[Items from a dataset]
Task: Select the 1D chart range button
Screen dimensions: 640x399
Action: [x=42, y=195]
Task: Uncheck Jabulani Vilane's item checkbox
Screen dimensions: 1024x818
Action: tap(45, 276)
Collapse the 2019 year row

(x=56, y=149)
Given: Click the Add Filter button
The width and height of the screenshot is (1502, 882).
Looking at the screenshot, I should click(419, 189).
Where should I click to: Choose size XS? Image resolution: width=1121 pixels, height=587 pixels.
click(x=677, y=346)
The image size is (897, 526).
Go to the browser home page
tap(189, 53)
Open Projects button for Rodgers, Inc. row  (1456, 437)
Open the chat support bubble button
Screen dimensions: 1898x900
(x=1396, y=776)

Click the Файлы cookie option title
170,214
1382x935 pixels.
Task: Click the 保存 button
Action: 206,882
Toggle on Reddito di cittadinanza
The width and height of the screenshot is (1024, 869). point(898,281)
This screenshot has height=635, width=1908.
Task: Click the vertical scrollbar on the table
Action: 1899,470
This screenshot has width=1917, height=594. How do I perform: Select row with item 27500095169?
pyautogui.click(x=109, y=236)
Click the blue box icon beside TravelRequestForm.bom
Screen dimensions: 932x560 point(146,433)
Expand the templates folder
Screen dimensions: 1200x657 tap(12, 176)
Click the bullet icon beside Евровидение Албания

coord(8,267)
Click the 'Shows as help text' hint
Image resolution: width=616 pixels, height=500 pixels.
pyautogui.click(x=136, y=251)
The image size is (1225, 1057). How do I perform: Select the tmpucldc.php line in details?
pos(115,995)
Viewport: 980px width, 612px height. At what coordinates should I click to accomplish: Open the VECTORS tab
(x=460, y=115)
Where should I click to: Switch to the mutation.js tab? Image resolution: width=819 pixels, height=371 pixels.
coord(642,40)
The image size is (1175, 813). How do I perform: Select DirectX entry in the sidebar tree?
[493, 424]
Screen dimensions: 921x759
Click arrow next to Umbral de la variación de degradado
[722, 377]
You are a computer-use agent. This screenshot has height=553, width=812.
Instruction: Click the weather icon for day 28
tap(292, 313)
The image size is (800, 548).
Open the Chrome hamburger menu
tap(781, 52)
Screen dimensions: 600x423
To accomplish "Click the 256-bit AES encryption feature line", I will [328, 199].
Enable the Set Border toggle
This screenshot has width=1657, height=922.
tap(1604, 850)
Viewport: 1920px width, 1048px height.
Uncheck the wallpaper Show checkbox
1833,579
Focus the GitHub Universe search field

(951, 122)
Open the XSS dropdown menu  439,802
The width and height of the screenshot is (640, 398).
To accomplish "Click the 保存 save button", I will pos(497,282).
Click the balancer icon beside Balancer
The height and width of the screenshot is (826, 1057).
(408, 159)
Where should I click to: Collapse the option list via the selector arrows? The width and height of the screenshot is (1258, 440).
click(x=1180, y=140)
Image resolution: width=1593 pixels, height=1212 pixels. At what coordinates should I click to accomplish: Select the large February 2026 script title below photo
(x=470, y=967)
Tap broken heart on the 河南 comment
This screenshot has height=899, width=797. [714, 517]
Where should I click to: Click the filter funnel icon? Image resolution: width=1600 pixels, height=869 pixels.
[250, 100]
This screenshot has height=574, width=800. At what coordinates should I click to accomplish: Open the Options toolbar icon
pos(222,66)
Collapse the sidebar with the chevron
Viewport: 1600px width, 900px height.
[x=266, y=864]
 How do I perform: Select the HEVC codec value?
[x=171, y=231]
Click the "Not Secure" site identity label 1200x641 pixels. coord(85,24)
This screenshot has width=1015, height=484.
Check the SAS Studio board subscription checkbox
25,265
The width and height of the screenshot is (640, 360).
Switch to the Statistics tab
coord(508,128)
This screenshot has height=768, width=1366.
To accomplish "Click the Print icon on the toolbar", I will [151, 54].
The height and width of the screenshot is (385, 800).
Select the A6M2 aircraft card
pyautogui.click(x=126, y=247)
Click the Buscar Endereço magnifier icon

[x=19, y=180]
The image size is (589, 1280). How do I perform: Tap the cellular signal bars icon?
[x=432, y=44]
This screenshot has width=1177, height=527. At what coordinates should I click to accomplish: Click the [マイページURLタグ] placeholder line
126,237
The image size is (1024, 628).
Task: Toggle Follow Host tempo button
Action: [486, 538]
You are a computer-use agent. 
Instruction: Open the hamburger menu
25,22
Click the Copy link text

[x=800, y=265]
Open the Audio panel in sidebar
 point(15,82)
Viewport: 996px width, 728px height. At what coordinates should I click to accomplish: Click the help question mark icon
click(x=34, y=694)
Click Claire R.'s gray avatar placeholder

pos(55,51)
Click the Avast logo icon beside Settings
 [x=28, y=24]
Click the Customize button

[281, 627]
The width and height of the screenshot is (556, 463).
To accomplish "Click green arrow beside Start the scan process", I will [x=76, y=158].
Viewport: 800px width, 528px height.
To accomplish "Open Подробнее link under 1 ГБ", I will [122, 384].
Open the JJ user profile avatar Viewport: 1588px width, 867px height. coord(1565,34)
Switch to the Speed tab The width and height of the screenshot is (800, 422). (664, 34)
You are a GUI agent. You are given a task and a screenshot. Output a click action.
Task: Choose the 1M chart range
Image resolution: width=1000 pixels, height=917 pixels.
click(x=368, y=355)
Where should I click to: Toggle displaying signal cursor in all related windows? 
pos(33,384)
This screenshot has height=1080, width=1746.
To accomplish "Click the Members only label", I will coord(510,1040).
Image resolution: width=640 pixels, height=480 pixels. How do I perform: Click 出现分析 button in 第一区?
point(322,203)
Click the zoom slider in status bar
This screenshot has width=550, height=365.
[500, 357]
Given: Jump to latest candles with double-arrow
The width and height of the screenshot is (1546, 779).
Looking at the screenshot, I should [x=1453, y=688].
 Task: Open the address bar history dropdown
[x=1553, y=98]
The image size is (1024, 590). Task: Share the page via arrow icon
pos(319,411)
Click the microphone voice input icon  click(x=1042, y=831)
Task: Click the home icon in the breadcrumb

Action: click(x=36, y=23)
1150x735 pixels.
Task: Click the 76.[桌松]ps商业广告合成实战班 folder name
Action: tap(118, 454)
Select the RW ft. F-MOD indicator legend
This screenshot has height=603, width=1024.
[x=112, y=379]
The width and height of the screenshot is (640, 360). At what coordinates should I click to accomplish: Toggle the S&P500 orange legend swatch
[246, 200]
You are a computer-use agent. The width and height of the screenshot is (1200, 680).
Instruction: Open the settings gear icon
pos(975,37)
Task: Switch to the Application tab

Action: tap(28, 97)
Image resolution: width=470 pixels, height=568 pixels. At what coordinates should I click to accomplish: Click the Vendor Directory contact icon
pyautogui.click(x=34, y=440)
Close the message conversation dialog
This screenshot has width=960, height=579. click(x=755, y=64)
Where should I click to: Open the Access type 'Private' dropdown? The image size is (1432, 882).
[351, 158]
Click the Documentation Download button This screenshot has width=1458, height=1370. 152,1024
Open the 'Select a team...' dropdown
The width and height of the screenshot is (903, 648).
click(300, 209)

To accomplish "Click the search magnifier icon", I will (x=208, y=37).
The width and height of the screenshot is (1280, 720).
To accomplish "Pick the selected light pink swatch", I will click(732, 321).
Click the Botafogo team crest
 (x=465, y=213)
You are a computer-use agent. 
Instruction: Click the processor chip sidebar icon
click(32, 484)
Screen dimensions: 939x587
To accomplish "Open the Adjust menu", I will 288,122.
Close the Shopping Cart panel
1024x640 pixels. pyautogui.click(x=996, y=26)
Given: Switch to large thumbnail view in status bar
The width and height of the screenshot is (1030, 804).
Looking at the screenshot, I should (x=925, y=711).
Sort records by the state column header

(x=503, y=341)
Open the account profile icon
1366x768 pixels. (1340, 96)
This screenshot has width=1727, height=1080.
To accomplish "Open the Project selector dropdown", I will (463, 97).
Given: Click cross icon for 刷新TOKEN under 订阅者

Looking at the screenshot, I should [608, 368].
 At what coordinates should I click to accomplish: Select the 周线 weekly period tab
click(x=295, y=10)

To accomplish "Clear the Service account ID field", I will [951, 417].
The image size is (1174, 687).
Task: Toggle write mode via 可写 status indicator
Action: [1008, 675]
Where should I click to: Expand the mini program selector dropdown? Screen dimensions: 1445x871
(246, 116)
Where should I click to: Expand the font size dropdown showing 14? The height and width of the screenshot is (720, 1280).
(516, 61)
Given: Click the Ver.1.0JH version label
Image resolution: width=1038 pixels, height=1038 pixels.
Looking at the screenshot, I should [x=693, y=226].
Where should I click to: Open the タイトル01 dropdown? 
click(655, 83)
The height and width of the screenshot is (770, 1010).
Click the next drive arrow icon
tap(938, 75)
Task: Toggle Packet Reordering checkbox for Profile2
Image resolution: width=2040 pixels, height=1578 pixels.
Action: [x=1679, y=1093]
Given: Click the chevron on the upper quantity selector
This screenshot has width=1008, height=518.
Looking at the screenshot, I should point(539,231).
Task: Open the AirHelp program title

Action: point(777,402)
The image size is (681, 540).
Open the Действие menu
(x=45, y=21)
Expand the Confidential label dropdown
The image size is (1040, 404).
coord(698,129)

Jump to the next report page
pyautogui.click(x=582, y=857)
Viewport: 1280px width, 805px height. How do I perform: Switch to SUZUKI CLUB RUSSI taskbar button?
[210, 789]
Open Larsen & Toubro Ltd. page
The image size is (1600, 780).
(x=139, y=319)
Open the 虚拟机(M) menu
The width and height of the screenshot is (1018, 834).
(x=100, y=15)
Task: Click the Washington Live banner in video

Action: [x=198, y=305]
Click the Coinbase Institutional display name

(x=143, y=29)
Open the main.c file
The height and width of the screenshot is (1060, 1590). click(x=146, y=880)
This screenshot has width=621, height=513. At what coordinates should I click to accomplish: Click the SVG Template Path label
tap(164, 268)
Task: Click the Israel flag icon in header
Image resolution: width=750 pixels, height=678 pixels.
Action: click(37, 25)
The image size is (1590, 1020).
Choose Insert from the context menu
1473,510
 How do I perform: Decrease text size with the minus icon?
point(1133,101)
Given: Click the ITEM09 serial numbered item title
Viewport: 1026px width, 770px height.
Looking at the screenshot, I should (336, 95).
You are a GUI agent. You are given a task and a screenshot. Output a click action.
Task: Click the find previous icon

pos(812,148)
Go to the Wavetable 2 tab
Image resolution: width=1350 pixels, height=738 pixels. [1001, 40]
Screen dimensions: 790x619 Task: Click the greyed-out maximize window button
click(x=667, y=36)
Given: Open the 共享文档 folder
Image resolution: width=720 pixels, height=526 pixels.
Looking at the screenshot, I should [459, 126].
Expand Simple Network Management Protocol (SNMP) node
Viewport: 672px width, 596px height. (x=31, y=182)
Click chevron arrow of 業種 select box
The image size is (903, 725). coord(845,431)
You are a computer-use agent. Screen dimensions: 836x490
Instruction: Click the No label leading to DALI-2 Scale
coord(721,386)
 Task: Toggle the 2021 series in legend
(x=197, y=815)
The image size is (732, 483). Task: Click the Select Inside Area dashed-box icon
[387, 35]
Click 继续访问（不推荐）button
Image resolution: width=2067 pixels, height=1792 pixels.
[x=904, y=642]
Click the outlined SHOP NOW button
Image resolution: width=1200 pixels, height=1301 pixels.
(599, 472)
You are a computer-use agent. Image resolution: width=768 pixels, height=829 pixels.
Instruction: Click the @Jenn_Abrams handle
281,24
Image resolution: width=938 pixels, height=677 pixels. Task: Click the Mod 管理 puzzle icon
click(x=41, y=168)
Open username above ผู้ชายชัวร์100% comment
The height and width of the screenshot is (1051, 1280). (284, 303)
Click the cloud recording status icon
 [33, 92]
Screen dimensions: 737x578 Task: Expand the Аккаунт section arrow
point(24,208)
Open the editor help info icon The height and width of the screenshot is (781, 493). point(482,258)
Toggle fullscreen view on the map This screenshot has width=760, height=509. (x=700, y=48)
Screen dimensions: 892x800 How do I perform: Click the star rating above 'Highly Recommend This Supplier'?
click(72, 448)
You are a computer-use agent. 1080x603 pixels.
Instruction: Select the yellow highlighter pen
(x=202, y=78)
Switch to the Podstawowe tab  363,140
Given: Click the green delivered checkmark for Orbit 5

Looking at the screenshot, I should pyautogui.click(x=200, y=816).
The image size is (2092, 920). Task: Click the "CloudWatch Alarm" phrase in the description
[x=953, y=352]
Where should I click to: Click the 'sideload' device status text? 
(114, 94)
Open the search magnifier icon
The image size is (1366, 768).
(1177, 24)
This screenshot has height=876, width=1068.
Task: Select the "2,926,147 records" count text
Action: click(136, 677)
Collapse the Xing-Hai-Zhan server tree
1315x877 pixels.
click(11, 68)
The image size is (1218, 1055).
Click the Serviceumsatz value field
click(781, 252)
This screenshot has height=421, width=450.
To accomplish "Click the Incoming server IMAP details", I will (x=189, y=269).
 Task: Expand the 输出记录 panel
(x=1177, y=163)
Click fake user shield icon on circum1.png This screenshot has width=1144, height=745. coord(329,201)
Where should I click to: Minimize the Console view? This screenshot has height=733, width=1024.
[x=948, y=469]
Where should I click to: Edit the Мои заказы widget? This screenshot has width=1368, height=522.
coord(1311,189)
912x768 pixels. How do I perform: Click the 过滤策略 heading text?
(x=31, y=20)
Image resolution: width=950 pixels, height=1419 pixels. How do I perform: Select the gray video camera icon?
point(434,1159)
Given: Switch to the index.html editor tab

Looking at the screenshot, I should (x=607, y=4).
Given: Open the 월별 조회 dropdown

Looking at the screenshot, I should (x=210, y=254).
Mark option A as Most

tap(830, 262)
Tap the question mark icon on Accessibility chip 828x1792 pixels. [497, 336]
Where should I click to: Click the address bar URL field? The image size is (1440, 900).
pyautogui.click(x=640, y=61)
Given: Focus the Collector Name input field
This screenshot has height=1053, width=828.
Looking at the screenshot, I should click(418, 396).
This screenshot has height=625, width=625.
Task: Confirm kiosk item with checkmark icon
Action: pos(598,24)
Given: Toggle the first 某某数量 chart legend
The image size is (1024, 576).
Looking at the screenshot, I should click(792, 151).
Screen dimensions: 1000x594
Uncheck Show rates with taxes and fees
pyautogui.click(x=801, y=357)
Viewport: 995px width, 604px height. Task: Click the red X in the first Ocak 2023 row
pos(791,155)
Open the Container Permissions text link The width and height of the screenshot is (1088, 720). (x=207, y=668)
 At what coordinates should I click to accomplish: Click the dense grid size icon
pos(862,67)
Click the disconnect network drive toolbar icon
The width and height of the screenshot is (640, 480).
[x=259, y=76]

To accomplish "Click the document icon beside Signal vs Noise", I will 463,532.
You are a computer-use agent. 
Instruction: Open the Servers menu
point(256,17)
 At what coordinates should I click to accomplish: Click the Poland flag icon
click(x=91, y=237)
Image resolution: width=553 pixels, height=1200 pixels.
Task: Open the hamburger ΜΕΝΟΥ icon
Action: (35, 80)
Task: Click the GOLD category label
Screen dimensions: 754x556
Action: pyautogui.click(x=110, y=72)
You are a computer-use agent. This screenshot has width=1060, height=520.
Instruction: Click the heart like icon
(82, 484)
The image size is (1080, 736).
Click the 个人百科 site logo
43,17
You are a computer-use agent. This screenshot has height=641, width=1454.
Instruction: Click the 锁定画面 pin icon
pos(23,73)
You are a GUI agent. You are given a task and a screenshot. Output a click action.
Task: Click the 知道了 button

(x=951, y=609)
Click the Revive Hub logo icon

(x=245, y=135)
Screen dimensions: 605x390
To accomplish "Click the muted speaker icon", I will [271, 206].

# PROBLEM STATEMENT
Say how many lines above contain the string "input". Answer with the number only.

# WORKED SOLUTION
2